KOMPAS

Kliping artikel Opini KOMPAS, sejak 2001

Sunday, April 16, 2006

"Business as Usual"

KOMPAS, Jumat, 03 Januari 2003

MEMASUKI tahun baru, ada pertanyaan yang cukup mengganggu. Mengapa krisis yang sudah berlangsung lebih dari lima tahun ini tak kunjung usai juga? Thailand saja telah bebas dari IMF, sementara kita malah semakin dalam terlibat.

Sedihnya, kita justru menganggap semua hal itu sebagai sesuatu yang biasa-biasa saja (business as usual), tak ada yang menggelisahkan (urgency of crisis).

Jika kita sempat mampir di galeri Laffayete, Paris, tempat belanja bergengsi, kita akan melihat banyak orang Indonesia berbelanja di sana. Begitu pun di Champs Elysee, kawasan pertokoan elite, sering terlihat orang Indonesia belanja di toko tas Louis Vuiton yang terkenal mahal, atau galeri parfum Sephora yang mewah.

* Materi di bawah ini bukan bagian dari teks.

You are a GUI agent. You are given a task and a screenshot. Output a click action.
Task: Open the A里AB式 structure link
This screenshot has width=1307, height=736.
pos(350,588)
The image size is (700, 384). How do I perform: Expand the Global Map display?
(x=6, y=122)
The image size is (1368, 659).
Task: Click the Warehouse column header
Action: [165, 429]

Seorang teman pernah memberitahu saya, sewaktu di Geneva (Swiss), hampir setiap hari dia berpapasan dengan gerombolan turis Indonesia. Segera dia bertanya, "apa benar Indonesia sedang dilanda krisis?"

Di negara-negara maju, di Eropa Barat khususnya, seorang dosen biasa makan siang atau naik metro yang sama dengan para mahasiswanya. Demikian juga, seorang manajer sebuah perusahaan tak jarang bertemu dengan salah satu stafnya yang tengah berlibur di tempat yang sama di mancanegara, entah di Venice, Tunis, Marrakesh, atau bahkan Bali.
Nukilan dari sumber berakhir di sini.